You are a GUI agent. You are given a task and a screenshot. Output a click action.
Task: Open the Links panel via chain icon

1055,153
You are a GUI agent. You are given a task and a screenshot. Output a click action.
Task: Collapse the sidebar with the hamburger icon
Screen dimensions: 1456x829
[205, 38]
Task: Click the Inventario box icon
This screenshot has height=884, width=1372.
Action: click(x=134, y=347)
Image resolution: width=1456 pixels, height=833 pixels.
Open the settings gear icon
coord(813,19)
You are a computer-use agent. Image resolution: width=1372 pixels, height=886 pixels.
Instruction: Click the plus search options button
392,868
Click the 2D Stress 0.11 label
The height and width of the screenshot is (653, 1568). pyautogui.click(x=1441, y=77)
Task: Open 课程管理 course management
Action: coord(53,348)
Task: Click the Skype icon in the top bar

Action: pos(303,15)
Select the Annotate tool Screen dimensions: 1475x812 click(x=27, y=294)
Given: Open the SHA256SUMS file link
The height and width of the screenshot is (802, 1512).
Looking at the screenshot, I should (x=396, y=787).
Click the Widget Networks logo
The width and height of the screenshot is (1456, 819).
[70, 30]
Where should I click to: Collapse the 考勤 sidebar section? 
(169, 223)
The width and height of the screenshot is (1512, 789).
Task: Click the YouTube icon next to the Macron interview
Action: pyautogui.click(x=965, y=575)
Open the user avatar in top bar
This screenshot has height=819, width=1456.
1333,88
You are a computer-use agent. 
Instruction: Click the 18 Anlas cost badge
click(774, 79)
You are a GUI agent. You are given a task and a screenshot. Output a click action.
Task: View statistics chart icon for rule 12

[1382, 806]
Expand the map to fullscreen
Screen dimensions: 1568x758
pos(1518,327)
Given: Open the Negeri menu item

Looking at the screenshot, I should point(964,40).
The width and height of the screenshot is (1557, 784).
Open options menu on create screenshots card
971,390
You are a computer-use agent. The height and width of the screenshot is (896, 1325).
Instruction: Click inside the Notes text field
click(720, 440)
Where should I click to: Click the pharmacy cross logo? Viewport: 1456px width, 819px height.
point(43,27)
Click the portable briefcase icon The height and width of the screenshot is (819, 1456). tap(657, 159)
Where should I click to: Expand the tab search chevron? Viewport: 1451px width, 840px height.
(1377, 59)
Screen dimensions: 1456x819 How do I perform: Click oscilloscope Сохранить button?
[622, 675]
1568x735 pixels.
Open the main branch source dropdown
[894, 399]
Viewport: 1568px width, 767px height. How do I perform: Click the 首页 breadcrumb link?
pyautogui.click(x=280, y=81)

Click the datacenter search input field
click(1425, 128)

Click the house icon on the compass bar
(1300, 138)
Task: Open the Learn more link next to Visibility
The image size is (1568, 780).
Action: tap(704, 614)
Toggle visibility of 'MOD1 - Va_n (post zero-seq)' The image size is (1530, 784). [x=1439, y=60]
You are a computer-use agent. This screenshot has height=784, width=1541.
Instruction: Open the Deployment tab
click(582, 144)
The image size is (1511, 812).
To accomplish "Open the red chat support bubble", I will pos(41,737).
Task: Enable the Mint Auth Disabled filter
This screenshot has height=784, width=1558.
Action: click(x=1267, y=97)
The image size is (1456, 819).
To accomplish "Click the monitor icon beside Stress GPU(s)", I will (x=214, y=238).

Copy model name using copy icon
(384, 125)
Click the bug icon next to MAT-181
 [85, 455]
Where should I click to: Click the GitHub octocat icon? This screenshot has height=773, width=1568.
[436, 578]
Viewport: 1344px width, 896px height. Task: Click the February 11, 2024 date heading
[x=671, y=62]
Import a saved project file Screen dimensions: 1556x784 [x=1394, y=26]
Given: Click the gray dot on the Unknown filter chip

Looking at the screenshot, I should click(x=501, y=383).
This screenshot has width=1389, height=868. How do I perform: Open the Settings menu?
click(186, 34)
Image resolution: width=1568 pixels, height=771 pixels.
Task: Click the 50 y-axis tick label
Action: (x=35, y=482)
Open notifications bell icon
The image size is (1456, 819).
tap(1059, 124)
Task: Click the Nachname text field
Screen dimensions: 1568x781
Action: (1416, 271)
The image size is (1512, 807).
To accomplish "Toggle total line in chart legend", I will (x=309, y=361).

=-=-=-=-=

Aim of the exercise: Using the records above, report each line with the string "file".

Response below:
Given: Open the SHA256SUMS file link
Import a saved project file Screen dimensions: 1556x784 [x=1394, y=26]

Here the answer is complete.